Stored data
▬▬▬▬▬▬▬▬▬▬

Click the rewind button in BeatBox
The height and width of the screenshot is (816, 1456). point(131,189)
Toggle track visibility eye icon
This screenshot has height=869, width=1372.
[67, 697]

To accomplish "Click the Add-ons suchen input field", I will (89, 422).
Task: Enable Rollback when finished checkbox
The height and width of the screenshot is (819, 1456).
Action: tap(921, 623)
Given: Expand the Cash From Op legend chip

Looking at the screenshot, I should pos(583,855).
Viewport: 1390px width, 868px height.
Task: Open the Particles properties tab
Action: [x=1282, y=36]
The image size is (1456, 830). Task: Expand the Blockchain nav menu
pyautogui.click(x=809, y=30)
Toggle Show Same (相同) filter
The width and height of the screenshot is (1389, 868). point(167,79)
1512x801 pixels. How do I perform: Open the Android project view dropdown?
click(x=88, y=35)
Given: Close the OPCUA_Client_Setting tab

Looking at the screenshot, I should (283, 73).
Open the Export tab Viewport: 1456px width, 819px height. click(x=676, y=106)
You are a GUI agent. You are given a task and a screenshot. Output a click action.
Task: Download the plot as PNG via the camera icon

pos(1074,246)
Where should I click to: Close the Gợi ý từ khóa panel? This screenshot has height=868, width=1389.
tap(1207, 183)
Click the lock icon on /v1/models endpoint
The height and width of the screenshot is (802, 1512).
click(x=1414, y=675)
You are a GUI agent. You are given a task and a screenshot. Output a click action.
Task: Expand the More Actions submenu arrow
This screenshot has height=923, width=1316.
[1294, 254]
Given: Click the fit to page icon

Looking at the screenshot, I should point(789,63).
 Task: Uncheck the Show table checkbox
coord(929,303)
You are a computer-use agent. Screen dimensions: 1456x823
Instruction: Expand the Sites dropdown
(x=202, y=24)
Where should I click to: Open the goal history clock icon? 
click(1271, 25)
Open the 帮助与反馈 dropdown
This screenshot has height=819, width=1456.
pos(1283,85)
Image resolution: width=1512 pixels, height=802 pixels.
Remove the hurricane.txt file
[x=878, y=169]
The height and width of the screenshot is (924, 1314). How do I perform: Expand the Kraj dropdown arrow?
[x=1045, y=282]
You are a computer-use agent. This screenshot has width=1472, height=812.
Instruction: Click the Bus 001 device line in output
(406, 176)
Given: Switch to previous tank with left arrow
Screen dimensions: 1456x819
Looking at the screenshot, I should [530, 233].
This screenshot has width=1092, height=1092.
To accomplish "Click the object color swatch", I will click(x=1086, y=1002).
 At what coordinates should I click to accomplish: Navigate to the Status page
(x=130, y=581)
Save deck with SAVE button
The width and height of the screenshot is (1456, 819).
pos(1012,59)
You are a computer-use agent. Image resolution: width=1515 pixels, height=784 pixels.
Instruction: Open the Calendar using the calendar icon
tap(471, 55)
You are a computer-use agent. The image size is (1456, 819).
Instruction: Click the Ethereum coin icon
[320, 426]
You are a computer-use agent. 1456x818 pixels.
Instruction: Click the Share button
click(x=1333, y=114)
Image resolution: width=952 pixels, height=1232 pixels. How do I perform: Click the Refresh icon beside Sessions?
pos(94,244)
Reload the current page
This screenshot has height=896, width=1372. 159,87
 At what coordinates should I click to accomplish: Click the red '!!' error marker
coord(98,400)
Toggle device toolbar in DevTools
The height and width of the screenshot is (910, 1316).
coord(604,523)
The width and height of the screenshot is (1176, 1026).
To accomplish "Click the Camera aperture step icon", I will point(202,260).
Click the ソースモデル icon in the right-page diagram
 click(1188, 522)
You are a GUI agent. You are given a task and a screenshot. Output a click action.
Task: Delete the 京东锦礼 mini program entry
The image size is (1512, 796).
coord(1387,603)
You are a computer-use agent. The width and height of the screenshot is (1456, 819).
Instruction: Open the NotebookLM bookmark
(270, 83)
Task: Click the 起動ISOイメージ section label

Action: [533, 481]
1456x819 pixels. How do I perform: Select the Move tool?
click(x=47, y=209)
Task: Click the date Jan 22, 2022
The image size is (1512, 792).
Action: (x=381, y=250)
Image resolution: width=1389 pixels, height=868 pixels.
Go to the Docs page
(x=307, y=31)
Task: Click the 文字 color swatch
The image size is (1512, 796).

▬▬▬▬▬▬▬▬▬▬

→ **EXERCISE OBJECTIVE**
Search the entries for the word "computer" and copy every line that has it.

→ **ANSWER SECTION**
You are a computer-use agent. Screen dimensions: 1456x823
You are a computer-use agent. This screenshot has width=1472, height=812.
You are a computer-use agent. Image resolution: width=1515 pixels, height=784 pixels.
You are a computer-use agent. The image size is (1456, 819).
You are a computer-use agent. 1456x818 pixels.
You are a computer-use agent. The width and height of the screenshot is (1456, 819).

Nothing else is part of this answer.